▸ **Fragmento seleccionado**
:::

El primer deber de la Iglesia
no es distribuir condenas o anatemas sino proclamar la misericordia
de Dios, dice el Papa al final del Sínodo
Ciudad
del Vaticano, 24 de octubre de 2015 (Vis).-Con el discurso del Papa
Francisco a los participantes en el Sínodo ha concluido la última
Congregación General de la XIV Asamblea Ordinaria del Sínodo sobre
la Familia. El Santo Padre ha hablado de los diversos significados
que para las familias, la comunidad cristiana y la Iglesia han tenido
estas tres semanas de intensos trabajos y debates y ha reiterado, en
diversas ocasiones la importancia de defender ''no la letra sino el
espíritu; no las ideas, sino el hombre; no las fórmulas sino la
gratuidad del amor de Dios y de su perdón''.
Ofrecemos
a continuación amplios extractos del discurso pronunciado por el
Pontífice:
''Mientras
seguía los trabajos del Sínodo, me he preguntado: ¿Qué
significará para la Iglesia concluir este Sínodo dedicado a la
familia?
Ciertamente
no significa haber concluido con todos los temas inherentes a la
familia, sino que ha tratado de iluminarlos con la luz del Evangelio,
de la Tradición y de la historia milenaria de la Iglesia,
infundiendo en ellos el gozo de la esperanza sin caer en la cómoda
repetición de lo que es indiscutible o ya se ha dicho.

:::

▸ **Listado de datos**
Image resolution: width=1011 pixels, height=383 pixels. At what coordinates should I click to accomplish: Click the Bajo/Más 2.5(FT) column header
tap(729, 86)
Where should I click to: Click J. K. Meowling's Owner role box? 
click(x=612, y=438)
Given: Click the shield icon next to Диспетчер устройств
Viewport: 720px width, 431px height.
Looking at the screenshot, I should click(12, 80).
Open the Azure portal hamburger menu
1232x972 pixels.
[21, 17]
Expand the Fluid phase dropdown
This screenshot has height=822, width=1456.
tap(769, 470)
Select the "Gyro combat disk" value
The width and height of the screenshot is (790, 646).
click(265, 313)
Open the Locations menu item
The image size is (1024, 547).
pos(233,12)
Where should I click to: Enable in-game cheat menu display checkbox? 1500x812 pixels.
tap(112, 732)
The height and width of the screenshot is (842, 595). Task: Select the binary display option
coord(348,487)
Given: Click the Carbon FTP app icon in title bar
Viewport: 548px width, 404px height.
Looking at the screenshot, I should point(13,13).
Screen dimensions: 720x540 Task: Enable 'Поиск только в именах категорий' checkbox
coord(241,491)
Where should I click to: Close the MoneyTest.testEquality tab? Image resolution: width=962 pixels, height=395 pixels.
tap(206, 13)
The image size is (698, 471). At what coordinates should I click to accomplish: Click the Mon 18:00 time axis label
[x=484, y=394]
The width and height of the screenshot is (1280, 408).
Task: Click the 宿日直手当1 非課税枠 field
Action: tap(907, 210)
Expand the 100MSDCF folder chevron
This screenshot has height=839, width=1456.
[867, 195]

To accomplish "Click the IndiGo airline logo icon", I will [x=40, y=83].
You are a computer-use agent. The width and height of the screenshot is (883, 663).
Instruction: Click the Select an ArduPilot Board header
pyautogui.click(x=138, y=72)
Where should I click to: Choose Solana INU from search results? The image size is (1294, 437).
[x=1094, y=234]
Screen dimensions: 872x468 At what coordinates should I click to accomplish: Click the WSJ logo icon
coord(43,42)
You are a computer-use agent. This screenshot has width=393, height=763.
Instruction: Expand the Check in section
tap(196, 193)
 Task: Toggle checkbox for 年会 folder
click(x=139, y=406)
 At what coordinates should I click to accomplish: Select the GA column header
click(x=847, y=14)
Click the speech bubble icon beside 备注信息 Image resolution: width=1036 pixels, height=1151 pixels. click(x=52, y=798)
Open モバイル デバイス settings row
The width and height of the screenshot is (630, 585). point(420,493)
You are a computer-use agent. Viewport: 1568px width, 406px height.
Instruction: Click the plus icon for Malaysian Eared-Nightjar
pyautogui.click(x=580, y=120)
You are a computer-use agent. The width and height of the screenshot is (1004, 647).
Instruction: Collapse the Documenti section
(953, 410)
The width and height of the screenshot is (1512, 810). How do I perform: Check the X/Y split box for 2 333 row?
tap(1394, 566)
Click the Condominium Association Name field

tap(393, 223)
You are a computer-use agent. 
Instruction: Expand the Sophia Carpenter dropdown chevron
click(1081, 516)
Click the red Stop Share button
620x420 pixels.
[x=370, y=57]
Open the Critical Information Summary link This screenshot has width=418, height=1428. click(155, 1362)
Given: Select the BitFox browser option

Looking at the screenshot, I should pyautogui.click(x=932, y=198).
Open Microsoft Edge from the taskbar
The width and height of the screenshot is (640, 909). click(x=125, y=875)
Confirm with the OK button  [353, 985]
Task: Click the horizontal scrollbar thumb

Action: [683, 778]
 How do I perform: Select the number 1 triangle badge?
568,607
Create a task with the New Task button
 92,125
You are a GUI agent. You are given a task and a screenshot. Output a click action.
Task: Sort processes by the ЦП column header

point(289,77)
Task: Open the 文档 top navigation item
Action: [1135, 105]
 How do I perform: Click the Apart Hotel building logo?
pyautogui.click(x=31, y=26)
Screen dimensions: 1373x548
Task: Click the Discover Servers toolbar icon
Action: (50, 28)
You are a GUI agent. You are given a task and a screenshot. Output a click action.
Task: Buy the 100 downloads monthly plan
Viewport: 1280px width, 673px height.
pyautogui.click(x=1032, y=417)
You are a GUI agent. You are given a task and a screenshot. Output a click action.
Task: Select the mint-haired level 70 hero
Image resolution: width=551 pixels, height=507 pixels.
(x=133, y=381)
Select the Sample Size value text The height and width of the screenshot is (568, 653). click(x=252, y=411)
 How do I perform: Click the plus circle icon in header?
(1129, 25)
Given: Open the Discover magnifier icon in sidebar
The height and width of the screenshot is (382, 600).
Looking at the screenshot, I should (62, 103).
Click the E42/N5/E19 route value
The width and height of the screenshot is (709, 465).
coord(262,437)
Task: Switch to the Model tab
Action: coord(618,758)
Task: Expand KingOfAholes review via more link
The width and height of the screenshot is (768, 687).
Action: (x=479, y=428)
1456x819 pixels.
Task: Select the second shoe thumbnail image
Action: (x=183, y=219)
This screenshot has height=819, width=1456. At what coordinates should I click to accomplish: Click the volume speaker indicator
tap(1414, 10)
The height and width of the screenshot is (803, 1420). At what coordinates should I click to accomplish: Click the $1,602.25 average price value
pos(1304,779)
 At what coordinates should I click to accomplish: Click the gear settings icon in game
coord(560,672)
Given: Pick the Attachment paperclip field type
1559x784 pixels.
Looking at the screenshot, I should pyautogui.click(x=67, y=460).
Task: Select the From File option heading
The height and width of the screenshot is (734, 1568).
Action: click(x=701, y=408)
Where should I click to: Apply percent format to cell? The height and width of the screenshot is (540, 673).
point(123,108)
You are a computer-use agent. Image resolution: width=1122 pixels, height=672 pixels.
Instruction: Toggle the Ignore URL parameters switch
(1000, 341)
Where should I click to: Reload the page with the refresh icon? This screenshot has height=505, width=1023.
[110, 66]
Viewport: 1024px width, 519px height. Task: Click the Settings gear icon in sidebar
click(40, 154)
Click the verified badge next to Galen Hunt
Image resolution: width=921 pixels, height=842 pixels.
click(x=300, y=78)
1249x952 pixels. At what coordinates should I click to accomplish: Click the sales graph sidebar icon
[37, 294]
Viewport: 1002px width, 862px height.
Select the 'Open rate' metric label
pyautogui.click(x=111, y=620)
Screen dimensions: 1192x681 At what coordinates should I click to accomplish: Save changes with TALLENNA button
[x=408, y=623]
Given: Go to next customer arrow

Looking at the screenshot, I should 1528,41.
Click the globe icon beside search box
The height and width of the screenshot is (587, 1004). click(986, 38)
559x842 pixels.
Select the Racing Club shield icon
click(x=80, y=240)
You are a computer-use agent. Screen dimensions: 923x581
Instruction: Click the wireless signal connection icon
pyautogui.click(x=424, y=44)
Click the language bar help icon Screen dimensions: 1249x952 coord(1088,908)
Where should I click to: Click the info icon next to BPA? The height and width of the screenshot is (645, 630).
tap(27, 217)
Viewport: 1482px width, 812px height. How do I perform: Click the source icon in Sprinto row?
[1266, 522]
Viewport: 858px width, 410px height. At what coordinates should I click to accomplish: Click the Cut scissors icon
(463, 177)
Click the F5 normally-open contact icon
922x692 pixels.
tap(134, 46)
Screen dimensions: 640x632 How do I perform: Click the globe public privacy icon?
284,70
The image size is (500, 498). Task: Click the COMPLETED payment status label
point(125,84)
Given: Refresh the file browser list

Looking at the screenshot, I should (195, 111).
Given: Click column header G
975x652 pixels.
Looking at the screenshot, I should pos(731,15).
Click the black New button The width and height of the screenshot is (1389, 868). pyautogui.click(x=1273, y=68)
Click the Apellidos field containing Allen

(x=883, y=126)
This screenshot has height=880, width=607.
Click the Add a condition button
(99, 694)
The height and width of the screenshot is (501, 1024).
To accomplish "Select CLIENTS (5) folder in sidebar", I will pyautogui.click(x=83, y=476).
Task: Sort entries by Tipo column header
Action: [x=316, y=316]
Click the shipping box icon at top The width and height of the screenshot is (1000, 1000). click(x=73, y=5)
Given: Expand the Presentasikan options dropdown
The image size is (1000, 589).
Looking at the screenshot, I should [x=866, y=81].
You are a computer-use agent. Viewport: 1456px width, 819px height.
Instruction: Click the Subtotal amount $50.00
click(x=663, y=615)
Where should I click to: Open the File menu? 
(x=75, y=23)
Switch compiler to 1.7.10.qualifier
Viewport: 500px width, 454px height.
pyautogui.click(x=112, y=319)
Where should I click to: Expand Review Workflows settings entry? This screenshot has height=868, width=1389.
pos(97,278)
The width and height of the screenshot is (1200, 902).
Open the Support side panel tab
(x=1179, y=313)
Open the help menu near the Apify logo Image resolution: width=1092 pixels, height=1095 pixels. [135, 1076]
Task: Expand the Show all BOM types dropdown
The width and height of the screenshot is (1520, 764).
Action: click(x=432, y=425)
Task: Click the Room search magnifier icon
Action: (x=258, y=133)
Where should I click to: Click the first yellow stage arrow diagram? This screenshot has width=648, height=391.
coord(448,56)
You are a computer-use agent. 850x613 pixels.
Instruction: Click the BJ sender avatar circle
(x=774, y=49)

:::

Prosigue la nota sobre el discurso del papa Francisco al cierre del Sínodo sobre la Familia a partir de su última oración.

Seguramente
no significa que se hayan encontrado soluciones exhaustivas a todas
las dificultades y dudas que desafían y amenazan a la familia, sino
que se han puesto dichas dificultades y dudas a la luz de la fe, se
han examinado atentamente, se han afrontado sin miedo y sin esconder
la cabeza bajo tierra.
Significa
haber instado a todos a comprender la importancia de la institución
de la familia y del matrimonio entre un hombre y una mujer, fundado
sobre la unidad y la indisolubilidad, y apreciarla como la base
fundamental de la sociedad y de la vida humana.
Significa
haber escuchado y hecho escuchar las voces de las familias y de los
pastores de la Iglesia que han venido a Roma de todas partes del
mundo trayendo sobre sus hombros las cargas y las esperanzas, la
riqueza y los desafíos de las familias.
Significa
haber dado prueba de la vivacidad de la Iglesia católica, que no
tiene miedo de sacudir las conciencias anestesiadas o de ensuciarse
las manos discutiendo animadamente y con franqueza sobre la familia.
Significa
haber tratado de ver y leer la realidad o, mejor dicho, las
realidades de hoy con los ojos de Dios, para encender e iluminar con
la llama de la fe los corazones de los hombres, en un momento
histórico de desaliento y de crisis social, económica, moral y de
predominio de la negatividad.
Significa
haber dado testimonio a todos de que el Evangelio sigue siendo para
la Iglesia una fuente viva de eterna novedad, contra quien quiere
''adoctrinarlo'' en piedras muertas para lanzarlas contra los demás.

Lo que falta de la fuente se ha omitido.